Problem requirements.
The answer must be every line of the data that holds the word "computer".

Record excerpts.

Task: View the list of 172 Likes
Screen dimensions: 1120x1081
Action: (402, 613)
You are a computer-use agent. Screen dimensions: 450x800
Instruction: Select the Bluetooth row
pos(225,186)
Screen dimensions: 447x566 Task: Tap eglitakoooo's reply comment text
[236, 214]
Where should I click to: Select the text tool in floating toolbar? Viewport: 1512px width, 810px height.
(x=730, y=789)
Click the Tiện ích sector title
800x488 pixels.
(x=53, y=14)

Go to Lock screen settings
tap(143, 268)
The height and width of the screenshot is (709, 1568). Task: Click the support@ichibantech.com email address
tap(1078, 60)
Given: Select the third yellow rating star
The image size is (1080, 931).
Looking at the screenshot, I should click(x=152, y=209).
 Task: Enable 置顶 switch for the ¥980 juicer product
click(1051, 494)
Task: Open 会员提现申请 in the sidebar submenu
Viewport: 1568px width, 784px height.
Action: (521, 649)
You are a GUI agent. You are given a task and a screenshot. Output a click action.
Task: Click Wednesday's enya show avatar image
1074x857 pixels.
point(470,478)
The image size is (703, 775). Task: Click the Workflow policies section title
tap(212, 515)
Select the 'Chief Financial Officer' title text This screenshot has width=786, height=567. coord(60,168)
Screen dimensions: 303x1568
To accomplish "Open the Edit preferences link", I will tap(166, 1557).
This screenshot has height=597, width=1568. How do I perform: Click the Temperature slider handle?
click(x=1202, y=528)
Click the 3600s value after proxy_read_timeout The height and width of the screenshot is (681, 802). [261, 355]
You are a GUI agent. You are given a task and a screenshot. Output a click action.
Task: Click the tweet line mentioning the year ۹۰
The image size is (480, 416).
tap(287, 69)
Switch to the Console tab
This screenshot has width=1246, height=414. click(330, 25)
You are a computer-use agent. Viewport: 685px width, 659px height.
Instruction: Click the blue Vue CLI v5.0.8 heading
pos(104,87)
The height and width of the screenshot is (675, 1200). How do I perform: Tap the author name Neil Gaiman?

Exercise result.
You are a computer-use agent. Screen dimensions: 450x800
You are a computer-use agent. Viewport: 685px width, 659px height.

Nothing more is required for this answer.